Is there a research honeymoon phase?

Is this sort of phase common in research? Should I be worried about it?

It is common. Whether you should be worried about it depends on you. For example, can you imagine enjoying this even if you aren't "in love" with this. Getting a PhD, even in something you love, will be hard. There will be petty, stupid things that still require time (formatting one's thesis...). Does that strike you as a cost you're willing to bear, or do you only really see enjoying things if they're going well, there's a clear trajectory, etc.

How can I assure myself that this is not a fleeting pursuit? That I will still enjoy research in 5 years?

There's no real way to be sure this is true if for no other reason than people change in 5 years. But one way I dealt with it was to switch labs for a semester, to disambiguate if I liked all research or just the particular research I was doing. In my case, I discovered that no, I really enjoyed this thing and was not actually just enamored with the idea of research.


For what I have read you are the initial states of making research because you mention that you have done

I have gotten to read literature, submit an abstract to a conference and even work on an open source software project.

That is a very good start, but here it could happen some issues that could bring the first disputes in your newly weeding with research; these are:

  • It could happen that your abstract can be rejected or even if it passes nobody assures you that your final paper would be accepted.
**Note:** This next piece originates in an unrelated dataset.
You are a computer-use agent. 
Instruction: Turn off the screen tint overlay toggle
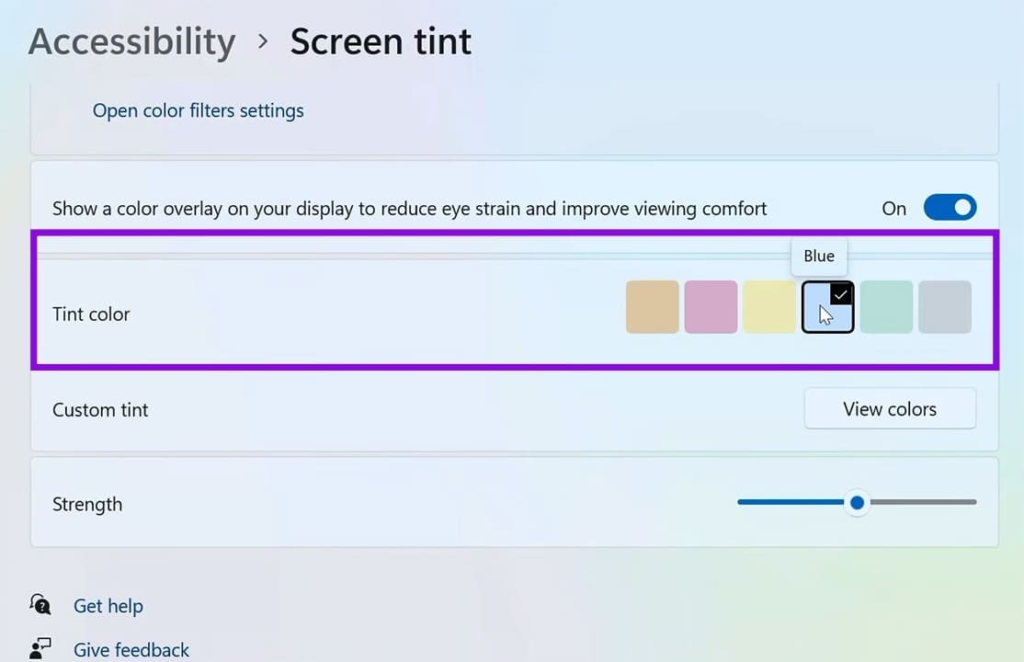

You should get used to that, and consider that are a lot of external factors that should not discourage you; for example: personal thoughts or bias of a reviewer, low-acceptance rate of some conferences, and even maybe your work is great, but you failed to express it adequately in a research paper.
  • It could happen also that you find yourself in a labyrinth without a way out when you are doing your PhD, that could bring discouragement, but also you should not let this to put you down and continue until you see a light at the end of the tunnel. In this last part your adviser has a huge role, if your communication with him or her is poor, then you can end up in a no way-out street.

Regarding your questions, even though I have pointed some important facts above that you should think about them:

Is this sort of phase common in research? Should I be worried about it?
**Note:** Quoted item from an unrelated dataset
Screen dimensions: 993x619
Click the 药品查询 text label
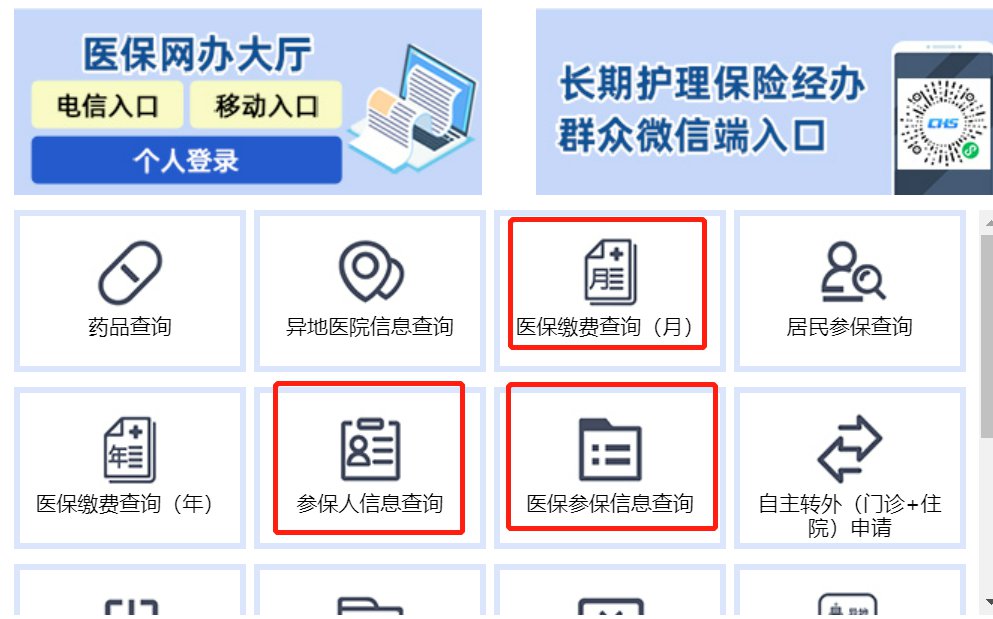click(130, 327)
Yes, it is common. At the beginning, you start thinking that with your research tasks your will be earning a Nobel Prize (it can be the case), but when you continue you find some obstacles that deviate you from the path you initially marked. You should not be worried about it, just enjoy the tasks that you are currently doing.
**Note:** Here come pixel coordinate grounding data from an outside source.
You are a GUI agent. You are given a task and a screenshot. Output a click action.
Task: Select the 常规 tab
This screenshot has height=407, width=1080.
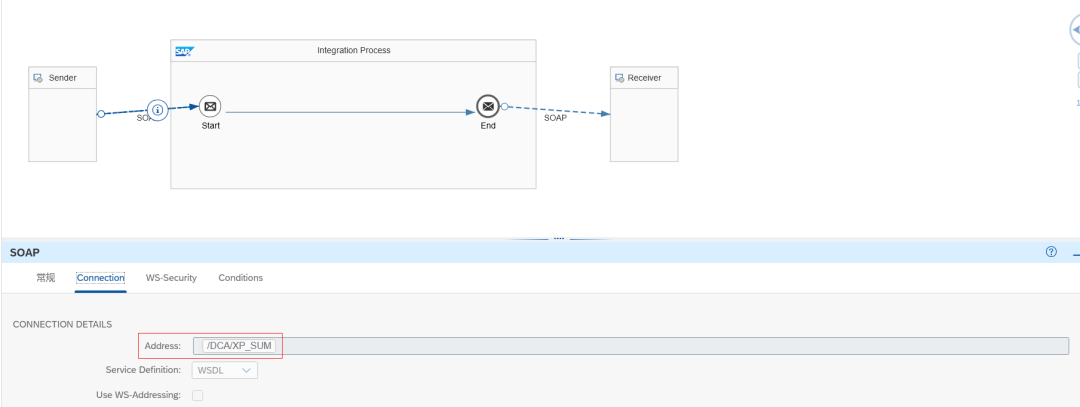(45, 278)
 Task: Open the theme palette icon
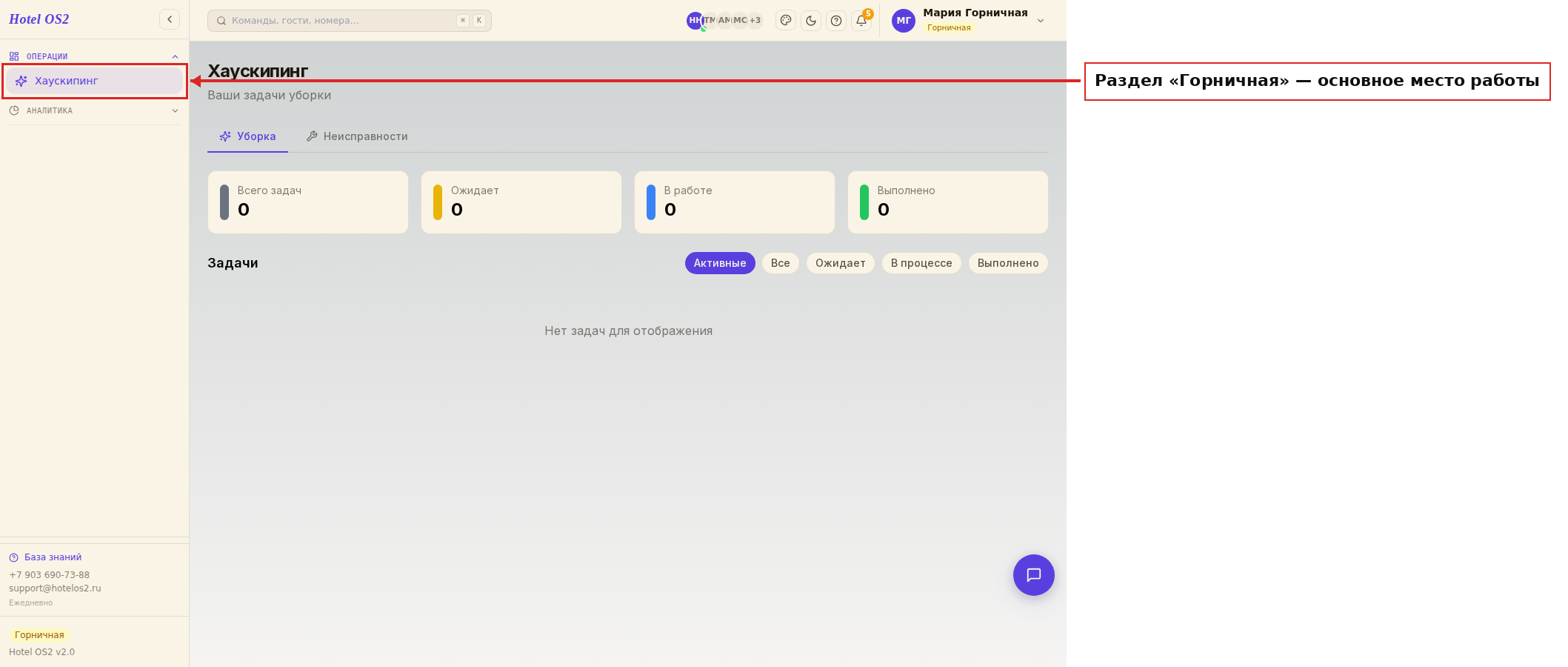786,21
How can I assure myself that this is not a fleeting pursuit? That I will still enjoy research in 5 years?

This is a difficult one, it can happen that you will enjoy making research all your life or just it could happen that you could suffer from a burn-out and say "(f) word research" and pursue other activities. For example, I knew a very smart guy that was doing his PhD research (fully research oriented European style not the American course oriented) in a very breakthrough topic about evolution. It reached a point that his advisers and him did not manage to agree in how to end up the research; so he just drop it, published some papers as an independent researcher and not he has a business company related to construction.

Bottom line, just enjoy the research tasks in which you are now immerse, and try not to worry too much about what will happen in the future. Who knows? Maybe we have a new Turing award winner in sight!